The nycthemeral transcriptome embodies all genes displaying a rhythmic variation of their mRNAs periodically every 24 hours, including but not restricted to circadian genes. In this study, we show that the nycthemeral rhythmicity at the gene expression level is biologically functional and that this functionality is more conserved between orthologous genes than between random genes. We used this conservation of the rhythmic expression to assess the ability of seven methods (ARSER, Lomb Scargle, RAIN, JTK, empirical-JTK, GeneCycle, and meta2d) to detect rhythmic signal in gene expression. We have contrasted them to a naive method, not based on rhythmic parameters. By taking into account the tissue-specificity of rhythmic gene expression and different species comparisons, we show that no method is strongly favored. The results show that these methods designed for rhythm detection, in addition to having quite similar performances, are consistent only among genes with a strong rhythm signal. Rhythmic genes defined with a standard p-value threshold of 0.01 for instance, could include genes whose rhythmicity is biologically irrelevant. Although these results were dependent on the datasets used and the evolutionary distance between the species compared, we call for caution about the results of studies reporting or using large sets of rhythmic genes. Furthermore, given the analysis of the behaviors of the methods on real and randomized data, we recommend using primarily ARS, empJTK, or GeneCycle, which verify expectations of a classical distribution of p-values. Experimental design should also take into account the circumstances under which the methods seem more efficient, such as giving priority to biological replicates over the number of time-points, or to the number of time-points over the quality of the technique (microarray vs RNAseq). GeneCycle, and to a lesser extent empirical-JTK, might be the most robust method when applied to weakly informative datasets. Finally, our analyzes suggest that rhythmic genes are mainly highly expressed genes.

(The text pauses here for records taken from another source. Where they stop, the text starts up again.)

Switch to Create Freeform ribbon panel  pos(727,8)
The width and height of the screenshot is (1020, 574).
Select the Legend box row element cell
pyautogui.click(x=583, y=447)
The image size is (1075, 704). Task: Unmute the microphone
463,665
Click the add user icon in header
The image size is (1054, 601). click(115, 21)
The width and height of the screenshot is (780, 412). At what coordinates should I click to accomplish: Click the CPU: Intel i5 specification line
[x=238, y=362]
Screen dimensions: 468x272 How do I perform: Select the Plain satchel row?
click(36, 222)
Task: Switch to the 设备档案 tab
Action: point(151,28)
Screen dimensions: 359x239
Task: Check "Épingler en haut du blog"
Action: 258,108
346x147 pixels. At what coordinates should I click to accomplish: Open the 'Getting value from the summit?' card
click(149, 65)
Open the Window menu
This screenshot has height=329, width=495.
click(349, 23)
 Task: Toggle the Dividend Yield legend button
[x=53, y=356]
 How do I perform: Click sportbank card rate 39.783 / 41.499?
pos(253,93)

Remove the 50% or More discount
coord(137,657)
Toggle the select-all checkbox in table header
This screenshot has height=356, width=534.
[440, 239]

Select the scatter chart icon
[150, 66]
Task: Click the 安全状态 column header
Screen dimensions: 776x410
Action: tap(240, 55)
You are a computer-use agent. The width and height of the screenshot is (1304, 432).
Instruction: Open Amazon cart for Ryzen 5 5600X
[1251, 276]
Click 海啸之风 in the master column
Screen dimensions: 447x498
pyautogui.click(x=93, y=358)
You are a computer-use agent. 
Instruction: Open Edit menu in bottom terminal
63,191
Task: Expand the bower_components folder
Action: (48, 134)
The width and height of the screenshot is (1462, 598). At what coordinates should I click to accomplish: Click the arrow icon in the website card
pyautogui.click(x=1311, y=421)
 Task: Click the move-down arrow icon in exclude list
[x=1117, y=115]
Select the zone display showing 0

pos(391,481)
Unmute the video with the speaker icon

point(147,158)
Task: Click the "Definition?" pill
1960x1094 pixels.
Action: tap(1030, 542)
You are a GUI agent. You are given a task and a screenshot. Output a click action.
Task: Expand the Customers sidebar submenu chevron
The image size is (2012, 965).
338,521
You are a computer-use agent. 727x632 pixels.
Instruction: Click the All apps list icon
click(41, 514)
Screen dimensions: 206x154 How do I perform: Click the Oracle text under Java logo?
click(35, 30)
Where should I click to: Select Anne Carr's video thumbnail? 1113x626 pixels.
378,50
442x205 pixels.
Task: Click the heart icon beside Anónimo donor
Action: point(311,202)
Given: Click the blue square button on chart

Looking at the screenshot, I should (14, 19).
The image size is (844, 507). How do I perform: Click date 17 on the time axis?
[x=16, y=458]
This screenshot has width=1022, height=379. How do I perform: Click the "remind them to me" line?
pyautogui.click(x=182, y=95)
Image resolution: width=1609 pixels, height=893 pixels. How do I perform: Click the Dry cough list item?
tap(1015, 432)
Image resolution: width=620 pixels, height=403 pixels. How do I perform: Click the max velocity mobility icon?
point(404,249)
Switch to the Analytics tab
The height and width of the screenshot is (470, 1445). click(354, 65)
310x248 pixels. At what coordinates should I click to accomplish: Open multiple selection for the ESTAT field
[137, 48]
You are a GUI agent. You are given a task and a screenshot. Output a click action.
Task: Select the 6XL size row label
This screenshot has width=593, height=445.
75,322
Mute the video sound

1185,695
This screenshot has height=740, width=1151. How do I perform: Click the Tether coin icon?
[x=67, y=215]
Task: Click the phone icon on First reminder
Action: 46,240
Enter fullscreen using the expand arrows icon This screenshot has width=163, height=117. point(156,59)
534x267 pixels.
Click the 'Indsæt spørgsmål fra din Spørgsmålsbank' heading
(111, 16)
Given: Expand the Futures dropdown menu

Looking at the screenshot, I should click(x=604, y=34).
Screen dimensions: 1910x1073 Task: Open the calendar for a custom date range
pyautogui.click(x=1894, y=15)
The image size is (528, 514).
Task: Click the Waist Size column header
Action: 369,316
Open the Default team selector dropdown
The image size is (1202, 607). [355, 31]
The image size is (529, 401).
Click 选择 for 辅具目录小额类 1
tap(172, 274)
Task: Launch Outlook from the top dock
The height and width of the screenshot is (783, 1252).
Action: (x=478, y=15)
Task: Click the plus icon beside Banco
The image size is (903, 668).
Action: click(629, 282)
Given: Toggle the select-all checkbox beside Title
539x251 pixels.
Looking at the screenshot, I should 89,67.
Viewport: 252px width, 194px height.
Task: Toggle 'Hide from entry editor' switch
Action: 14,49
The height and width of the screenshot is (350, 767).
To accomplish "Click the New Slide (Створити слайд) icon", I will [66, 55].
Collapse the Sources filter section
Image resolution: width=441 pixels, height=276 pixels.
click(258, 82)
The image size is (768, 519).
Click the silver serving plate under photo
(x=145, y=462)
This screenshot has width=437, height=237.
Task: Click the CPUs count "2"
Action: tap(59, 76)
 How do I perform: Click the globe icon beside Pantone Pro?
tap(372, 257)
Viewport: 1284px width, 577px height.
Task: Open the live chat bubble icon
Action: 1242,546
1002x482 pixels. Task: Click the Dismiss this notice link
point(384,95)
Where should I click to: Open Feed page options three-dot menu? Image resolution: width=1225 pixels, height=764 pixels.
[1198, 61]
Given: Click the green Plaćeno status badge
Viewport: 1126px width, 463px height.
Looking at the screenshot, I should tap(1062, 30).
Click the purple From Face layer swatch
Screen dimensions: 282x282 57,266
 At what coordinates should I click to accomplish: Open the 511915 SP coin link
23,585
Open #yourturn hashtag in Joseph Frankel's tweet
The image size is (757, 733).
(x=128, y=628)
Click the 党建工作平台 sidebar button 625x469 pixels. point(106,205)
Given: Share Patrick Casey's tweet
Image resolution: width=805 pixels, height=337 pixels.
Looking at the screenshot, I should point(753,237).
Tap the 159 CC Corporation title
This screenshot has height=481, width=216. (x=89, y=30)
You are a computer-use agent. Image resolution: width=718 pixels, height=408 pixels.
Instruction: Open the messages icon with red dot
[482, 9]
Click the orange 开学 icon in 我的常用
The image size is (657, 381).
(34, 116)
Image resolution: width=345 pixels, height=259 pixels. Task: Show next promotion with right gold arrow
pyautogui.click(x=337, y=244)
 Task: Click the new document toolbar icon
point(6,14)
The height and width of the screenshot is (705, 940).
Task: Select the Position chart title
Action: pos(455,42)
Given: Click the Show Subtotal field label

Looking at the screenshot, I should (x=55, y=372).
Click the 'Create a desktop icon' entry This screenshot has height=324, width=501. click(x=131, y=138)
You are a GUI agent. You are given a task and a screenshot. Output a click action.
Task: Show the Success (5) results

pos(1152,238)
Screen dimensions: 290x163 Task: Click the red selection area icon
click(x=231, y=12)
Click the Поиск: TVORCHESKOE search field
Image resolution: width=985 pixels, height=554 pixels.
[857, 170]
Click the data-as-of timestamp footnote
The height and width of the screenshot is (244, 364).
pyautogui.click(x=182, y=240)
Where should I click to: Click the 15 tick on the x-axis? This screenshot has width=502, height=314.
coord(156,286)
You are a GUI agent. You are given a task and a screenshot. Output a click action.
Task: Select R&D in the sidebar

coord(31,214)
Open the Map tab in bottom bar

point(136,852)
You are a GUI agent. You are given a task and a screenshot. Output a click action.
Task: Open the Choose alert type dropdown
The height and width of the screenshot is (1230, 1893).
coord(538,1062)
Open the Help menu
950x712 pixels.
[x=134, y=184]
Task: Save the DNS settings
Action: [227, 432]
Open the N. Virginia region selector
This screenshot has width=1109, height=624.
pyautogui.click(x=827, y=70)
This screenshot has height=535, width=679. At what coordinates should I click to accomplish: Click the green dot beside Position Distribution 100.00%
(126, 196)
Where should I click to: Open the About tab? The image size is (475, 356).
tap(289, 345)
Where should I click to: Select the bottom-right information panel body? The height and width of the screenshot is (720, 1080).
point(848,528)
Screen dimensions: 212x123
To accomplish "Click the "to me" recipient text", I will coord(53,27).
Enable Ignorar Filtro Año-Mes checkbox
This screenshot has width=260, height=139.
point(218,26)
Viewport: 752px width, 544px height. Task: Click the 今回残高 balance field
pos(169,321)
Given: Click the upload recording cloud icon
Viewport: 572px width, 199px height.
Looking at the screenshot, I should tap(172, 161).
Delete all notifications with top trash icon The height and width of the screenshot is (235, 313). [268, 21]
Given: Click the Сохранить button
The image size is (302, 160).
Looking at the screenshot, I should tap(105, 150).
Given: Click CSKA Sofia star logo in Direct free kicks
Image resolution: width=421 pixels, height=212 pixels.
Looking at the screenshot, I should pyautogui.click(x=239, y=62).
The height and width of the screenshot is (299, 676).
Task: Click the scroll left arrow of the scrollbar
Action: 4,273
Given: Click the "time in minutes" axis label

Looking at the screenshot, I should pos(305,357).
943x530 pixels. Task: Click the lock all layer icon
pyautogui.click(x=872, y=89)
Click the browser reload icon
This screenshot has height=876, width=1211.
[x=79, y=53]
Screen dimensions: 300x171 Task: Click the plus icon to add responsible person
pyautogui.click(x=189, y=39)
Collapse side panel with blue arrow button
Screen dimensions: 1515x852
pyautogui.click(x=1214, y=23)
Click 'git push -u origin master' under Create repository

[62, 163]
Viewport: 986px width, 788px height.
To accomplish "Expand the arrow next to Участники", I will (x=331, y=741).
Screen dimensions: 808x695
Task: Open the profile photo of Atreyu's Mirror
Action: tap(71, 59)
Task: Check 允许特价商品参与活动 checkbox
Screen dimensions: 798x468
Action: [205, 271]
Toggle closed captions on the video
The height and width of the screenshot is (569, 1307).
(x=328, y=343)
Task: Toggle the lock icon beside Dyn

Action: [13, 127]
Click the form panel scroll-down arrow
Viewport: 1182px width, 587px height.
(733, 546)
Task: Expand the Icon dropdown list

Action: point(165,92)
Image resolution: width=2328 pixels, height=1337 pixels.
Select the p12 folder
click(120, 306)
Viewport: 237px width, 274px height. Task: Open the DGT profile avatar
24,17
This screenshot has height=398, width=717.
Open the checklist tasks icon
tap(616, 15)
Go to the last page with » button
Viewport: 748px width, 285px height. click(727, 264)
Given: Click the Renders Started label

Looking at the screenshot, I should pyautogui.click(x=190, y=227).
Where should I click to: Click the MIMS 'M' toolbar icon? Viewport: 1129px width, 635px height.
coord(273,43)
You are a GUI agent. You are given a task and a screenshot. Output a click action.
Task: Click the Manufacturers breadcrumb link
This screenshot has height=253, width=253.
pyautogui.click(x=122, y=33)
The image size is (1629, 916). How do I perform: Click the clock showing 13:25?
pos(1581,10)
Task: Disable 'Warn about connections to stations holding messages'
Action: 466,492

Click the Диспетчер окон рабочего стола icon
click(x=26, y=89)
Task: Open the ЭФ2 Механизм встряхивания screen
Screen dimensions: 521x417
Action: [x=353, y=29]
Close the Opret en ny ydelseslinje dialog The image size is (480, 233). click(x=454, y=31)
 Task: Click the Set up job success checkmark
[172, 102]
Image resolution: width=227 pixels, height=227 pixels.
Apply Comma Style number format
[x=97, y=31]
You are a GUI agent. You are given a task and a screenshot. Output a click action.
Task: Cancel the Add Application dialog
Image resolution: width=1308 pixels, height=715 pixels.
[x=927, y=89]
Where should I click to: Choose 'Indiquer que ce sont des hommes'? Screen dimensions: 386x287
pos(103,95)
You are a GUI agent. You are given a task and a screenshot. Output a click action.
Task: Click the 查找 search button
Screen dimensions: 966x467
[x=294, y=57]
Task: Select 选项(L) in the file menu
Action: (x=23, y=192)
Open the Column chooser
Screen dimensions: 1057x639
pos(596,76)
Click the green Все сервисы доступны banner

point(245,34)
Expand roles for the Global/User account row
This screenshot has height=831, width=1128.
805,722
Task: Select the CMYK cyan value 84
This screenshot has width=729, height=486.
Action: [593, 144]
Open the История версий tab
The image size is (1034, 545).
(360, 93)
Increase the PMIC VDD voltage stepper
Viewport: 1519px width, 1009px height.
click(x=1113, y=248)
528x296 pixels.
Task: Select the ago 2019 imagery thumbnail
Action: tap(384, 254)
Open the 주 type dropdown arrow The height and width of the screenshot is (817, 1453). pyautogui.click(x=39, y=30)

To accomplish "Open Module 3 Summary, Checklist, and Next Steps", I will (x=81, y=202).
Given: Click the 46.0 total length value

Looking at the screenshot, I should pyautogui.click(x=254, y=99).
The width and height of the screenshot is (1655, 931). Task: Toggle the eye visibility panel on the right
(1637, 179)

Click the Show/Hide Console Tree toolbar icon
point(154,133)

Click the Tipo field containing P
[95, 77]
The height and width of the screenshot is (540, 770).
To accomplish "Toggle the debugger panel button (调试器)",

昼夜转录组体现了所有基因的 mRNA 周期性地每隔 24 小时变化一次的节律性,包括但不限于昼夜节律基因。在这项研究中,我们表明基因表达水平的昼夜节律性是具有生物学功能的,并且这种功能在同源基因之间比在随机基因之间更为保守。我们利用这种节律表达的保守性,评估了七种方法(ARSER、 Lomb Scargle、RAIN、JTK、empirical-JTK、GeneCycle 和 meta2d)在基因表达中检测节律信号的能力。我们将它们与一种不基于节律参数的简单方法进行了对比。通过考虑到节律基因表达的组织特异性和不同物种的比较,我们发现没有一种方法具有明显的优势。结果表明,这些专门设计用于检测节律的方法,除了具有相似的性能外,仅在具有强节律信号的基因中才具有一致性。例如,使用标准 p 值阈值 0.01 定义的节律基因可能包括其节律性在生物学上无关紧要的基因。尽管这些结果依赖于所使用的数据集和比较的物种之间的进化距离,但我们呼吁对报告或使用大量节律基因的研究结果保持谨慎。此外,鉴于对真实和随机数据的方法行为进行分析,我们建议主要使用 ARS、empJTK 或 GeneCycle,这些方法验证了经典 p 值分布的期望。实验设计还应考虑到方法在哪些情况下更为有效,例如优先考虑生物学重复而不是时间点的数量,或者优先考虑时间点的数量而不是技术的质量(微阵列与 RNAseq)。当应用于信息量较少的数据集时,GeneCycle 以及在较小程度上是 empirical-JTK,可能是最稳健的方法。最后,我们的分析表明节律基因主要是高表达基因。